**Task item:** Only the lines that contain the string "computer" belong in the answer; pull them from the records.
Segment Start: Entries provided
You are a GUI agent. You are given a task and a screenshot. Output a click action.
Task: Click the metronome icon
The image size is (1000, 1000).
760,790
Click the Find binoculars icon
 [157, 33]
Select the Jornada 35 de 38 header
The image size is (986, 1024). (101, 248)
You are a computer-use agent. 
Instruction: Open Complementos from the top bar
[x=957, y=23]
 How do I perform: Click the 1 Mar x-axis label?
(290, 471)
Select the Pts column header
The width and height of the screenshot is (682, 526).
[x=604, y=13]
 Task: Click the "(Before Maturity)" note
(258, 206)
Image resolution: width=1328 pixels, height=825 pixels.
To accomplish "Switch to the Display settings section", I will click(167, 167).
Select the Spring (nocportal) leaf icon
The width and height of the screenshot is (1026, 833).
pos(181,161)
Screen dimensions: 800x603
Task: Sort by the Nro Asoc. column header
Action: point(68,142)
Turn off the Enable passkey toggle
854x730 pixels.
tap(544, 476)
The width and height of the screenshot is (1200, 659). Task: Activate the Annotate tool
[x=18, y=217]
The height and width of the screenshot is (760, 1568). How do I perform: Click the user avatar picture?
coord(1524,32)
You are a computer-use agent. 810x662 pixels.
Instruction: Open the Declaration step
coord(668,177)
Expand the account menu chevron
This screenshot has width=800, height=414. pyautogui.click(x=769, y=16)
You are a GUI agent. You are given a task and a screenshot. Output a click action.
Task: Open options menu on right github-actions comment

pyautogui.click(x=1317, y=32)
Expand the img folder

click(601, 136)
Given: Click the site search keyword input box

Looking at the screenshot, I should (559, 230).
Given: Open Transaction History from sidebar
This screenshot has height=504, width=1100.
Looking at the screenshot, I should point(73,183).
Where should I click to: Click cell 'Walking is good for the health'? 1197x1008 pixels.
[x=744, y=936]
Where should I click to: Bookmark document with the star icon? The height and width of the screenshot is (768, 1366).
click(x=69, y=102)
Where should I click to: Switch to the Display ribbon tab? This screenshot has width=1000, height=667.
Segment End: Entries provided
**Solution to the exercise:**
You are a computer-use agent. 
You are a computer-use agent. 810x662 pixels.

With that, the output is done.